Vu la requête, enregistrée le 6 mars 2003 au secrétariat du contentieux du Conseil d'Etat, présentée par le PREFET DE LA GIRONDE ; le PREFET DE LA GIRONDE demande au Conseil d'Etat :
1°) d'annuler le jugement du 21 février 2003 par lequel le magistrat délégué par le président du tribunal administratif de Bordeaux a annulé son arrêté du 6 février 2003, en tant qu'il fixe l'Algérie comme pays à destination duquel M. Toufik A sera reconduit ;
2°) de rejeter les conclusions présentées par M. A devant le tribunal administratif de Bordeaux en tant qu'elles sont dirigées contre cette décision ;
Vu les autres pièces du dossier ;
Vu la convention européenne de sauvegarde des droits de l'homme et des libertés fondamentales ;
Vu l'ordonnance n° 45-2658 du 2 novembre 1945 modifiée ;
Vu la loi n° 91-647 du 10 juillet 1991 ;
Vu le code de justice administrative ;
Après avoir entendu en séance publique :
- le rapport de Mme Martine Jodeau-Grymberg, Conseiller d'Etat,
- les observations de la SCP Lyon-Caen, Fabiani, Thiriez, avocat de M. A,
- les conclusions de Mme Emmanuelle Prada Bordenave, Commissaire du gouvernement ;
Considérant qu'aux termes de l'article 27 bis de l'ordonnance du 2 novembre 1945 relative aux conditions d'entrée et de séjour des étrangers en France : Un étranger ne peut être éloigné à destination d'un pays s'il établit que sa vie ou sa liberté y sont menacées ou qu'il y serait exposé à des traitements dégradants contraires à l'article 3 de la convention européenne de sauvegarde des droits de l'homme et des libertés fondamentales et qu'aux termes de l'article 3 de la convention européenne de sauvegarde des droits de l'homme et des libertés fondamentales : Nul ne peut être soumis à la torture, ni à des peines ou des traitements inhumains ;
Considérant qu'il ressort des pièces du dossier que M. A, commerçant, a fait l'objet de menaces de la part de personnes se présentant comme appartenant à la mouvance islamiste et que des membres de sa famille ont été assassinés ; qu'ainsi, et nonobstant le fait que l'asile territorial lui a été refusé, il pourrait personnellement être exposé en cas de retour en Algérie à des traitements contraires aux stipulations de l'article 3 de la convention européenne de sauvegarde des droits de l'homme et des libertés fondamentales et à l'article 27 bis de l'ordonnance du 2 novembre 1945 ; que, par suite, le PREFET DE LA GIRONDE n'est pas fondé à soutenir que c'est à tort que, par le jugement attaqué, le magistrat délégué par le président du tribunal administratif de Bordeaux a annulé, pour ce motif, sa décision du 6 février 2003 fixant l'Algérie comme pays à destination duquel il sera reconduit ;
Sur l'application des dispositions de l'article L. 761-1 du code de justice administrative :
Considérant qu'il y a lieu, dans les circonstances de l'espèce, de faire application des dispositions combinés de l'article L. 761-1 du code de justice administrative et de l'article 37 de la loi du 10 juillet 1991 et de mettre à la charge de l'Etat la somme de 2 000 euros que la SCP Lyon-Caen, Fabiani, Thiriez, avocat de M. A, qui renonce à percevoir la somme correspondant à la part contributive de l'Etat au titre de l'aide juridictionnelle dont bénéficie ce dernier, demande sur le fondement de ces dispositions ;
D E C I D E :
--------------
Article 1er : La requête du PREFET DE LA GIRONDE est rejetée.

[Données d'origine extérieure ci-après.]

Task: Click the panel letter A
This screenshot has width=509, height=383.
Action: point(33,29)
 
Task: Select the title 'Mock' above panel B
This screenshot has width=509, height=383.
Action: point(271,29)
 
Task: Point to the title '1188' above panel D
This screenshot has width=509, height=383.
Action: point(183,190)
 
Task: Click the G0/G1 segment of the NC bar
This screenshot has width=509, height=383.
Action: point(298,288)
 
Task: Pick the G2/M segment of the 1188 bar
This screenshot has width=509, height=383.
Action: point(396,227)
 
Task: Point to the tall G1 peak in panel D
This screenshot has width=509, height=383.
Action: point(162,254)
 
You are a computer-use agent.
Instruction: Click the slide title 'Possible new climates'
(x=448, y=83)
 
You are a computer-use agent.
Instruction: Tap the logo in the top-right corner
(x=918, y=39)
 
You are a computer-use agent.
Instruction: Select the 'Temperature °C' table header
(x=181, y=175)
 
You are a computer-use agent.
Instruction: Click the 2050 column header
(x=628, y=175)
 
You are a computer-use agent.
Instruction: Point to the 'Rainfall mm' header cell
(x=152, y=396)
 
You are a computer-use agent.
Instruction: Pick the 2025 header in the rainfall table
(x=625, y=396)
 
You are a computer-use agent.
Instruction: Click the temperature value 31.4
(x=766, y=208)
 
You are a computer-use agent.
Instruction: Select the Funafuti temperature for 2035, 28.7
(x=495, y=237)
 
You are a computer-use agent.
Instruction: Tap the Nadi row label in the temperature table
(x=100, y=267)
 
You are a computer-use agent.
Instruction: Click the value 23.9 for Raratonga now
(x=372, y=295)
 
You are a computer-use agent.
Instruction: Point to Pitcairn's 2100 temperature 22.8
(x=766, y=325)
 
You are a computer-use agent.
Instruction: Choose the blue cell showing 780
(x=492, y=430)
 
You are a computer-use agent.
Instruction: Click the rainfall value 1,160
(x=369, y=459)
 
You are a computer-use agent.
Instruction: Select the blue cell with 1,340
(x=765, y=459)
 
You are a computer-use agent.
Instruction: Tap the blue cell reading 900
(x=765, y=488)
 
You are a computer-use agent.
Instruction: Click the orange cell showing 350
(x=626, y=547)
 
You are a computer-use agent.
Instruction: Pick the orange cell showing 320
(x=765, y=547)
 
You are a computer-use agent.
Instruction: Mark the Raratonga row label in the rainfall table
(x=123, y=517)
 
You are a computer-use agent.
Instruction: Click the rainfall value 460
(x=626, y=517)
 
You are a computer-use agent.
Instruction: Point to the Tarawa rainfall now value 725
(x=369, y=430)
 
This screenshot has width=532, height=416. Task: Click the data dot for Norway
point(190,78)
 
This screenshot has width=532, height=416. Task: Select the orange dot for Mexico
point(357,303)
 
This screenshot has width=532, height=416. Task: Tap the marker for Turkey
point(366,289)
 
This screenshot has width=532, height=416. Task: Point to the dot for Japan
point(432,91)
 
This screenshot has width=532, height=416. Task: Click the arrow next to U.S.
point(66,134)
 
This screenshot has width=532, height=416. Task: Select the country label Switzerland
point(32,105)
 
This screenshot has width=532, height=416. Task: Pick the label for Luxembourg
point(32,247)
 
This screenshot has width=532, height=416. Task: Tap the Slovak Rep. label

Article 2 : L'Etat versera la somme de 2 000 euros à la SCP Lyon-Caen, Fabiani, Thiriez, avocat de M. A, qui renonce à percevoir la somme correspondant à la part contributive de l'Etat au titre de l'aide juridictionnelle dont bénéficie M. A.
Article 3 : La présente décision sera notifiée au PREFET DE LA GIRONDE, à M. Toufik A et au ministre de l'intérieur, de la sécurité intérieure et des libertés locales.